Le cas de référence retenu ici porte sur 105 m², en zone H3 : après un bouquet complet, la consommation recule d'environ 11 300 kWh par an, soit près de 1 210 € au tarif de référence. Côté financement, l'assiette est plafonnée à 40 000 € HT dès trois classes gagnées, l'aide ANAH s'échelonne de 4 000 € à 32 000 € selon le revenu fiscal de référence, et l'accompagnement obligatoire est pris en charge jusqu'à 2 000 €.
Côté éligibilité : pour « gagner des classes DPE à Marseille », un ménage très modeste mobilise jusqu'à 32 000 €, un ménage modeste 24 000 €, un ménage intermédiaire 18 000 € et un ménage aux revenus supérieurs 4 000 € sur l'assiette de 40 000 € HT. À deux classes gagnées, l'assiette redescend à 30 000 € HT et les montants suivent dans la même proportion.
À la réception à Marseille, le document déterminant est le rapport d'audit après travaux et l'attestation de fin de travaux.
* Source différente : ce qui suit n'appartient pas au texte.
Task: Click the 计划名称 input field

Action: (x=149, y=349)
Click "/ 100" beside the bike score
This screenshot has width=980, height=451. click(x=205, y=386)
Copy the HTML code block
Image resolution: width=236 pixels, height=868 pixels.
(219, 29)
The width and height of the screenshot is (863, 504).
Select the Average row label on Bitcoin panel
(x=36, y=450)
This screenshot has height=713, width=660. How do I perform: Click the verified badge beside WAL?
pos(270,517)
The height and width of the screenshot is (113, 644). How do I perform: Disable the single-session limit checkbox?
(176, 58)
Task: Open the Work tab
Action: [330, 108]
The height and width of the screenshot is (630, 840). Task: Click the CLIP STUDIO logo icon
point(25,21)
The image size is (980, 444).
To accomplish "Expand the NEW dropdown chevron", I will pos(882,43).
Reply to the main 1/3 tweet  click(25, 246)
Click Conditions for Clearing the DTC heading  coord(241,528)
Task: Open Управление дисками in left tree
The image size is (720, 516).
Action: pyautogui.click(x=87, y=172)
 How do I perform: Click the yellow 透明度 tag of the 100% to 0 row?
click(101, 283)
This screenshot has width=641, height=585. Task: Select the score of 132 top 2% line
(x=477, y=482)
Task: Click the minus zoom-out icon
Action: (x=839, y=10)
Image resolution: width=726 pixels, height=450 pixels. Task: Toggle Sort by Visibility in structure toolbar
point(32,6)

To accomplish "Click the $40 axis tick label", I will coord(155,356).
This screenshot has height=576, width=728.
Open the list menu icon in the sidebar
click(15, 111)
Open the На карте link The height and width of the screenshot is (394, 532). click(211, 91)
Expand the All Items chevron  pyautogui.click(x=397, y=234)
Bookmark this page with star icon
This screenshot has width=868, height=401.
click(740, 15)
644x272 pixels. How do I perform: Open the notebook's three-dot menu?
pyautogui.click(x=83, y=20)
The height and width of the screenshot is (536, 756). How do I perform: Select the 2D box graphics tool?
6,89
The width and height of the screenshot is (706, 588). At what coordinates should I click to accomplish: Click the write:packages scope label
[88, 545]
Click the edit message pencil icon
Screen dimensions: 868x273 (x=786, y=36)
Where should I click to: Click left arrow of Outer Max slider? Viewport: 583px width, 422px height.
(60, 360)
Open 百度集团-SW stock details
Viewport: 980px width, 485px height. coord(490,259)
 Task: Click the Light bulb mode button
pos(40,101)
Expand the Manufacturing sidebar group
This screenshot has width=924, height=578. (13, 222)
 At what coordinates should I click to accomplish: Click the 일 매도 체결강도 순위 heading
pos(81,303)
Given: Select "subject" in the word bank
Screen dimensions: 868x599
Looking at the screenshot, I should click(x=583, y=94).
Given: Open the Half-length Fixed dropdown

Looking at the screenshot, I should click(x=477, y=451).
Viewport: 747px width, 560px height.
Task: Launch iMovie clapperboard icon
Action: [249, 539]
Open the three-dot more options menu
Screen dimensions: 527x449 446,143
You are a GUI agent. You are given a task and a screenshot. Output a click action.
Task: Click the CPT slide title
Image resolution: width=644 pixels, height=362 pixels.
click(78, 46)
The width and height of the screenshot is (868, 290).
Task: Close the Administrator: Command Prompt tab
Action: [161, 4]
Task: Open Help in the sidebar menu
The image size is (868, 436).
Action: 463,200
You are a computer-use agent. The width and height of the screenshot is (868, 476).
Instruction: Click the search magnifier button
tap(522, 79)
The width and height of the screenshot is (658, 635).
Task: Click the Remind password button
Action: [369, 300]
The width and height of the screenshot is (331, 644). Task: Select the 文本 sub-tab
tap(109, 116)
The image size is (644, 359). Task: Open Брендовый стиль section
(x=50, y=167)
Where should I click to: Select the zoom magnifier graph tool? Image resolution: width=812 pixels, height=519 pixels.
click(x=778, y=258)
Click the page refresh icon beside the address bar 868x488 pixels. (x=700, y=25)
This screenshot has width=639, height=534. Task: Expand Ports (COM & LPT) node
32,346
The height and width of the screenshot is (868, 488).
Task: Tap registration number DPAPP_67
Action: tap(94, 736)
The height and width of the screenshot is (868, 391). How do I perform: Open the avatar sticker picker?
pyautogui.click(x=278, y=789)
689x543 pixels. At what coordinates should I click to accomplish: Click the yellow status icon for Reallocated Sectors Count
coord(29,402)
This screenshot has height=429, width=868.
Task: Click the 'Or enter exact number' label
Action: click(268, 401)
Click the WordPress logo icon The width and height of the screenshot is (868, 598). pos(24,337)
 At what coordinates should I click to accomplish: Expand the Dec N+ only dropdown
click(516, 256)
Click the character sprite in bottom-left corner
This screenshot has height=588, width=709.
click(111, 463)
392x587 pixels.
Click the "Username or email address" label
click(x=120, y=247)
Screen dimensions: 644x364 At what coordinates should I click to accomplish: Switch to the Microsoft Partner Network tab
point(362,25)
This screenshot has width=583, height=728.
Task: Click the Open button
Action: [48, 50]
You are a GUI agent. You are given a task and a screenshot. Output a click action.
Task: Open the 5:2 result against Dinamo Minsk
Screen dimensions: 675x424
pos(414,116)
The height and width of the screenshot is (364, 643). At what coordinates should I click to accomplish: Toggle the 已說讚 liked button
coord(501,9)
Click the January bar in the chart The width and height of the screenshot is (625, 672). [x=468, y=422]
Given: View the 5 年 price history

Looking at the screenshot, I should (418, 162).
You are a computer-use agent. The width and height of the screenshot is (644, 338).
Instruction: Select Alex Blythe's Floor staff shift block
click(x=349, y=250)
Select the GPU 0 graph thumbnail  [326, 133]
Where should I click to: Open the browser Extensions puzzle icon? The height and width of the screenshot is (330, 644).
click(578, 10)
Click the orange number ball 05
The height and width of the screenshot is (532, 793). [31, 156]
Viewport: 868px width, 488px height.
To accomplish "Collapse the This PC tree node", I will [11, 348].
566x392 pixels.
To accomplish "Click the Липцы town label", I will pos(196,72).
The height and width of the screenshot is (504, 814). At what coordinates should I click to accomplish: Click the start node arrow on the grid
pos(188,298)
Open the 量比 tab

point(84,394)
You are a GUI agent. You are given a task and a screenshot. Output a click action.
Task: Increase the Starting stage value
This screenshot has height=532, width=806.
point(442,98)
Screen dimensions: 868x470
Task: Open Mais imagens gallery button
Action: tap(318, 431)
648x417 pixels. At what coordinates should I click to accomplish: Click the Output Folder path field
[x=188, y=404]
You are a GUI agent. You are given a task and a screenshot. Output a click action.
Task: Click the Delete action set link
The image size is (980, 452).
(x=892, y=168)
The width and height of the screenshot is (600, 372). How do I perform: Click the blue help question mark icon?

Il conditionne le versement du solde de l'aide, dont le montant maximal atteint 32 000 € pour un ménage très modeste et 18 000 € pour un ménage intermédiaire sur l'assiette de 40 000 € HT.
Pourquoi la même solution ne se classe pas au même rang partout : à Marseille relève de la zone H3, dont la base conventionnelle atteint 195 kWh/m²/an. Le temps de retour de un scénario de gain de classes, de deux à quatre s'en trouve mécaniquement raccourci par rapport aux zones plus douces.
Fiscalité applicable : les travaux d'amélioration énergétique relèvent de la TVA à 5,5 % lorsqu'ils portent sur un logement achevé depuis plus de deux ans. Sur un scénario de gain de classes, de deux à quatre chiffré 66 000 € TTC à Marseille, cela correspond à environ 3 441 € de taxe, contre le triple au taux normal.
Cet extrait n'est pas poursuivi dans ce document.